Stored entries
▼
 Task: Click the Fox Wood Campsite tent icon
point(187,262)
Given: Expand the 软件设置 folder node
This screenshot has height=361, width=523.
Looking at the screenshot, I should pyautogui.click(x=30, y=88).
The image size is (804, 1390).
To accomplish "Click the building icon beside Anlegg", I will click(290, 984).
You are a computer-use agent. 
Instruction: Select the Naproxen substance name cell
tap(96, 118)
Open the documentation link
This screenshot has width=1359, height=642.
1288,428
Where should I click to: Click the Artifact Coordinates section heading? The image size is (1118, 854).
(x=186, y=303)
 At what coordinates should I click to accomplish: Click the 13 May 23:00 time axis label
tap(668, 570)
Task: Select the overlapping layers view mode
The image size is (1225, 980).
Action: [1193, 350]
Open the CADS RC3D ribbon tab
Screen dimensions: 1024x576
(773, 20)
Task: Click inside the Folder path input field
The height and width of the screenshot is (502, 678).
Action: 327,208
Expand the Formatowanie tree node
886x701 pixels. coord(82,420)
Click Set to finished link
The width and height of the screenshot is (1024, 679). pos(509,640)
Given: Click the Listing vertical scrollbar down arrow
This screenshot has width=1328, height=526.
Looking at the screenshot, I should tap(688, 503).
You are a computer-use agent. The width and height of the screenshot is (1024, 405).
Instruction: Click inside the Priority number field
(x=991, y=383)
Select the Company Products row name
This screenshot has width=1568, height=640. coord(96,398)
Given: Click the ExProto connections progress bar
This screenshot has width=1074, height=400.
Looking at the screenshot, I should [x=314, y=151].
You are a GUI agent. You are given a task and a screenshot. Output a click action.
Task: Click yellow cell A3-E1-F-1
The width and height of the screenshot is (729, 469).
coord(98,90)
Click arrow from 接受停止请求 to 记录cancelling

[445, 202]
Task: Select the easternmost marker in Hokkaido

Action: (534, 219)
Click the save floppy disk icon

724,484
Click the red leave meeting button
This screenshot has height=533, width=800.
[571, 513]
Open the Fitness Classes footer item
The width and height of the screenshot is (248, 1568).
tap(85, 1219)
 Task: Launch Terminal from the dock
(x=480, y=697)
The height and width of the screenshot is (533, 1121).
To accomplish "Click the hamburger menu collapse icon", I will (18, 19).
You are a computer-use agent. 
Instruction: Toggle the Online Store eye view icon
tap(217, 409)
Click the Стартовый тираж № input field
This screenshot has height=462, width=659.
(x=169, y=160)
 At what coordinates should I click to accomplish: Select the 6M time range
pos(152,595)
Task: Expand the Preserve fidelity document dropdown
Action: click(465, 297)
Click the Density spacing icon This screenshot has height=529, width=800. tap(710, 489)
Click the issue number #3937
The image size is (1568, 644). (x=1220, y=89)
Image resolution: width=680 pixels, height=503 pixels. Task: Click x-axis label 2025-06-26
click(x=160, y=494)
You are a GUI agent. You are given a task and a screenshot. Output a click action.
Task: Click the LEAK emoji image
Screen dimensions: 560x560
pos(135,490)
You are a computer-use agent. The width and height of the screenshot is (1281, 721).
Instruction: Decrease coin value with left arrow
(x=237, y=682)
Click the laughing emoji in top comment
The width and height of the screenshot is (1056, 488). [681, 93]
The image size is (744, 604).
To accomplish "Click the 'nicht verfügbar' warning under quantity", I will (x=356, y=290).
▲
*Task objective*. Restate each entry exactly, skipping none.

*Written solution*.
 Task: Click the Fox Wood Campsite tent icon
point(187,262)
Given: Expand the 软件设置 folder node
This screenshot has height=361, width=523.
Looking at the screenshot, I should pyautogui.click(x=30, y=88).
The image size is (804, 1390).
To accomplish "Click the building icon beside Anlegg", I will click(290, 984).
You are a computer-use agent. 
Instruction: Select the Naproxen substance name cell
tap(96, 118)
Open the documentation link
This screenshot has width=1359, height=642.
1288,428
Where should I click to: Click the Artifact Coordinates section heading? The image size is (1118, 854).
(x=186, y=303)
 At what coordinates should I click to accomplish: Click the 13 May 23:00 time axis label
tap(668, 570)
Task: Select the overlapping layers view mode
The image size is (1225, 980).
Action: [1193, 350]
Open the CADS RC3D ribbon tab
Screen dimensions: 1024x576
(773, 20)
Task: Click inside the Folder path input field
The height and width of the screenshot is (502, 678).
Action: 327,208
Expand the Formatowanie tree node
886x701 pixels. coord(82,420)
Click Set to finished link
The width and height of the screenshot is (1024, 679). pos(509,640)
Given: Click the Listing vertical scrollbar down arrow
This screenshot has width=1328, height=526.
Looking at the screenshot, I should tap(688, 503).
You are a computer-use agent. The width and height of the screenshot is (1024, 405).
Instruction: Click inside the Priority number field
(x=991, y=383)
Select the Company Products row name
This screenshot has width=1568, height=640. coord(96,398)
Given: Click the ExProto connections progress bar
This screenshot has width=1074, height=400.
Looking at the screenshot, I should [x=314, y=151].
You are a GUI agent. You are given a task and a screenshot. Output a click action.
Task: Click yellow cell A3-E1-F-1
The width and height of the screenshot is (729, 469).
coord(98,90)
Click arrow from 接受停止请求 to 记录cancelling

[445, 202]
Task: Select the easternmost marker in Hokkaido

Action: (534, 219)
Click the save floppy disk icon

724,484
Click the red leave meeting button
This screenshot has height=533, width=800.
[571, 513]
Open the Fitness Classes footer item
The width and height of the screenshot is (248, 1568).
tap(85, 1219)
 Task: Launch Terminal from the dock
(x=480, y=697)
The height and width of the screenshot is (533, 1121).
To accomplish "Click the hamburger menu collapse icon", I will (18, 19).
You are a computer-use agent. 
Instruction: Toggle the Online Store eye view icon
tap(217, 409)
Click the Стартовый тираж № input field
This screenshot has height=462, width=659.
(x=169, y=160)
 At what coordinates should I click to accomplish: Select the 6M time range
pos(152,595)
Task: Expand the Preserve fidelity document dropdown
Action: click(465, 297)
Click the Density spacing icon This screenshot has height=529, width=800. tap(710, 489)
Click the issue number #3937
The image size is (1568, 644). (x=1220, y=89)
Image resolution: width=680 pixels, height=503 pixels. Task: Click x-axis label 2025-06-26
click(x=160, y=494)
You are a GUI agent. You are given a task and a screenshot. Output a click action.
Task: Click the LEAK emoji image
Screen dimensions: 560x560
pos(135,490)
You are a computer-use agent. The width and height of the screenshot is (1281, 721).
Instruction: Decrease coin value with left arrow
(x=237, y=682)
Click the laughing emoji in top comment
The width and height of the screenshot is (1056, 488). [681, 93]
The image size is (744, 604).
To accomplish "Click the 'nicht verfügbar' warning under quantity", I will (x=356, y=290).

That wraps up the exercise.